U.S. District Judge Kenneth Hoyt of Houston in 1997 dismissed Riley’s suit and declared the law unconstitutional on grounds rejected by the 5th Circuit majority. Hoyt ruled that Riley had no standing under Article III of the Constitution to pursue a claim as an uninjured party.

But in a concurrence, Judge Harold DeMoss Jr. agreed with Hoyt that Riley had no standing to pursue a claim, a finding that also alarmed some lawyers. Judge Carl Stewart dissented from the majority on every point.

John Phillips, of Phillips & Cohen in Washington, D.C., whose firm handles qui tam litigation exclusively, says the decision would jeopardize fraud enforcement by the Justice Department, which has repeatedly acknowledged its heavy reliance on qui tam cases to ferret out fraud.

"The qui tam law is so embedded in the government’s fraud enforcement structure that to rip it loose from that, to basically say it doesn’t exist anymore, would seriously undermine their efforts," Phillips says.

But defense lawyers say the statute remains a viable tool to fight fraud. Even though the Justice Department intervenes in only about 25 percent of qui tam cases filed, those cases account for most of the almost $3 billion recovered as of fiscal 1999.

"Having said that, if Riley means what it says, every single qui tam case in which the government has not intervened should be thrown out of court," Boyd Smith says.

In a footnote, Judge Smith cited an October 1998 Justice Department press release stating that the recovery in cases where the DOJ does not intervene totaled "only $60 million" and that intervention cases represent the most meritorious qui tam claims. But Phillips says those numbers are out-of-date. As of two weeks ago, recovery in non-intervention cases totaled close to $300 million and is growing, Phillips says.

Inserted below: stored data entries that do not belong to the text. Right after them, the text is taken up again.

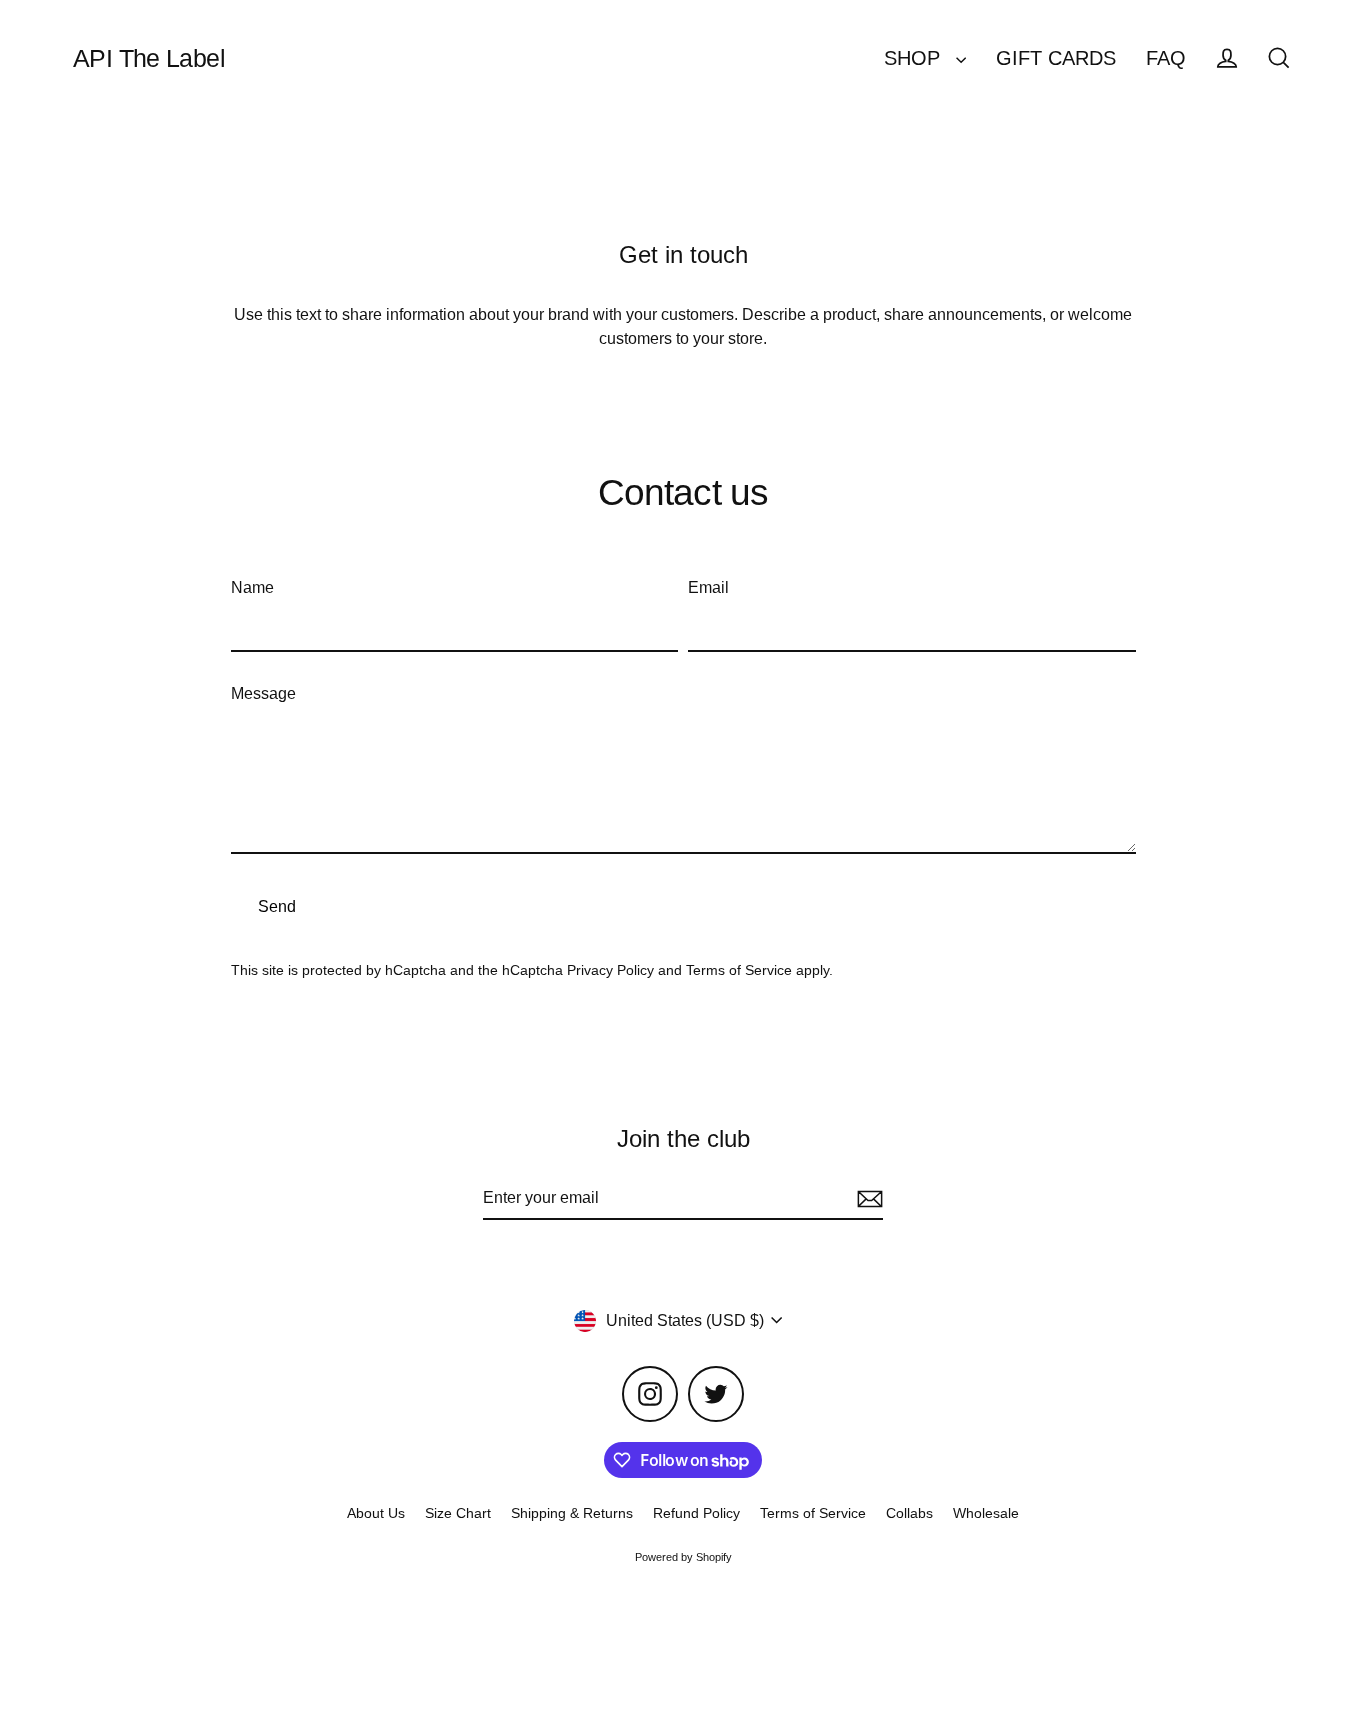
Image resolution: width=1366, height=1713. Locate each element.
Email (708, 587)
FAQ (1166, 58)
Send (277, 906)
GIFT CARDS (1056, 58)
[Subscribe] (867, 1199)
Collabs (909, 1513)
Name (252, 587)
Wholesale (986, 1513)
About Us (376, 1513)
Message (263, 693)
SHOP (915, 58)
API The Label (149, 58)
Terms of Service (739, 970)
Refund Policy (696, 1513)
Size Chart (458, 1513)
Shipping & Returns (572, 1513)
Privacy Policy (610, 970)
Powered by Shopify (683, 1557)
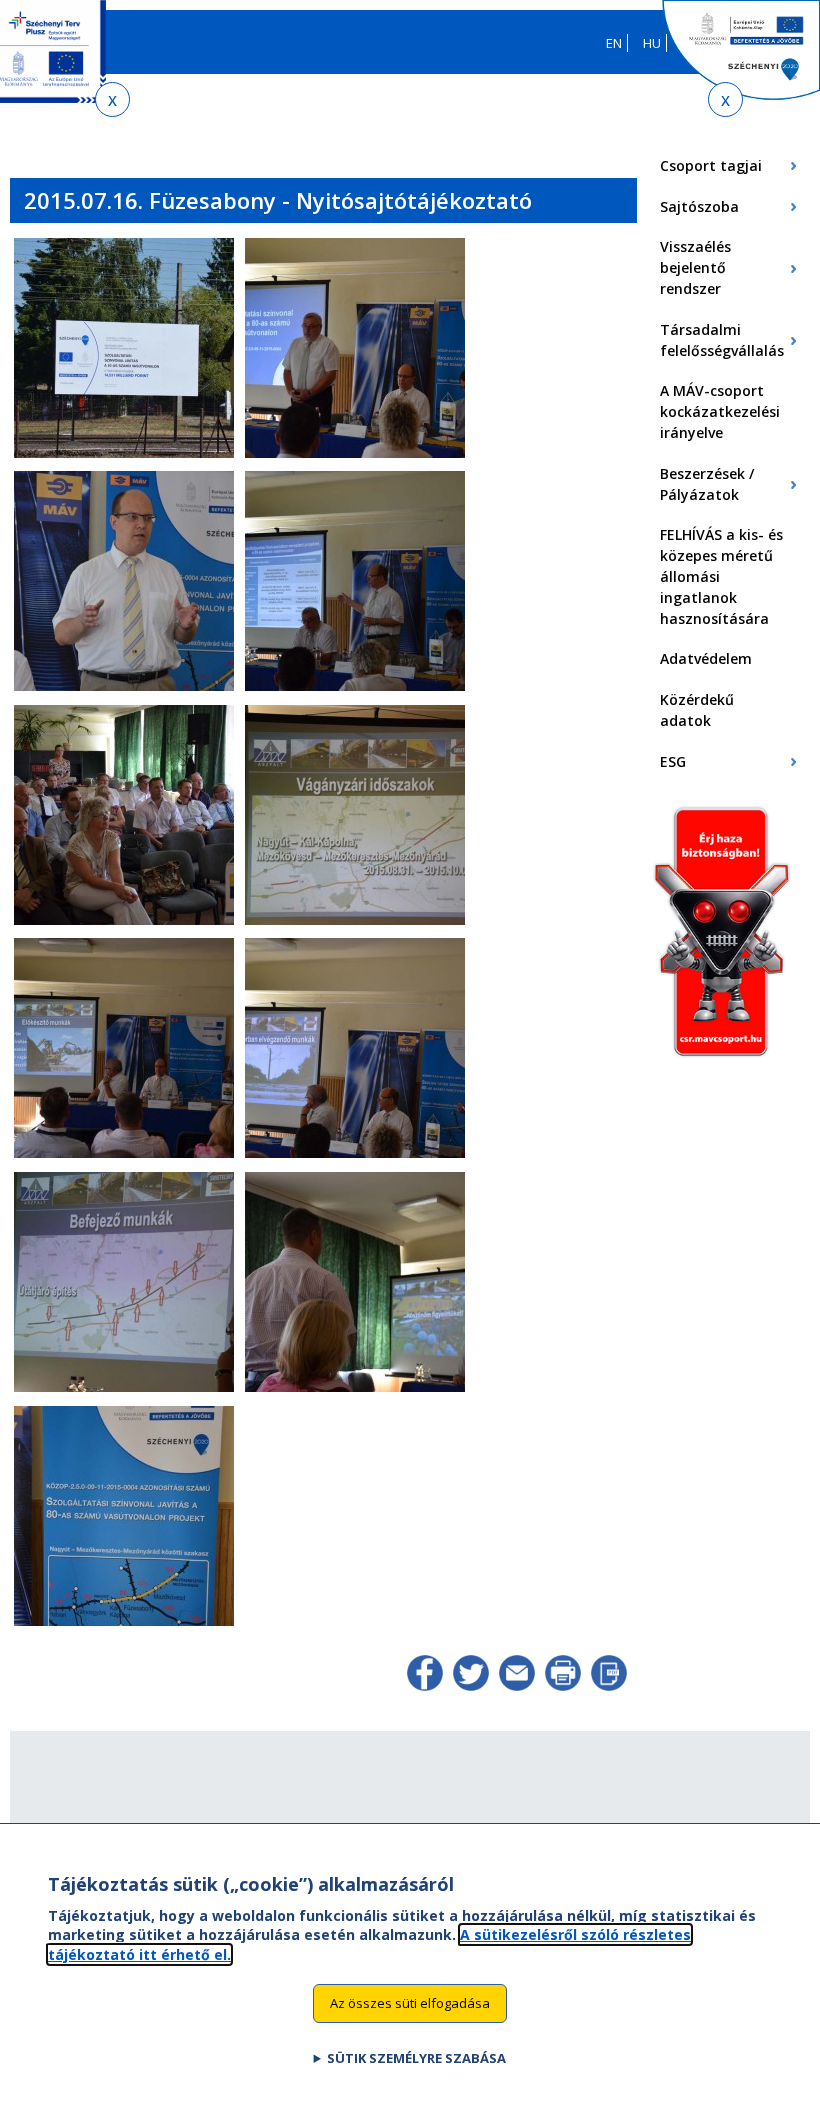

Perdue Jr. says the opinion is astounding because the Justice Department, which even though it declined to intervene in Riley’s case still filed a brief defending the law, rejected the argument that the statute infringes on its power.

"The more I read it, the more shocked I am at how result-oriented the analysis seems to be," says Perdue, of The Perdue Law Firm.

A spokeswoman for the Justice Department in Washington, D.C., says the department will continue its vigorous defense of the constitutionality of the statute, but declines further comment.

Although the Riley opinion is not precedent, Wes Loegering, who represents an oil company in a huge qui tam case in Lufkin involving royalty payments, says the decision could still drive down settlements by defendants in pending qui tam cases where the government has not intervened. Other lawyers, like John E. Clark, of San Antonio’s Goode Casseb Jones Riklin Choate & Watson, say they may file qui tam suits in other circuits.

"Now, these are much more in the nature of nuisance suits, and costs of defense will be a much better benchmark for resolution of those cases, as opposed to evaluation of theoretical damages or penalties, which often drive these cases," says Loegering, a litigation partner in Dallas’ Hughes & Luce.

But Michael Havard, of Beaumont’s ProvostHUmphrey, who represents the relators in the oil royalty case, says he doubts the ruling will endanger his case or any settlements. His clients have already settled with some defendants — even ones against whom the government has not intervened — and collected millions.

Say Havard, "We’ve had several bumps in this litigation, and have managed to overcome them all."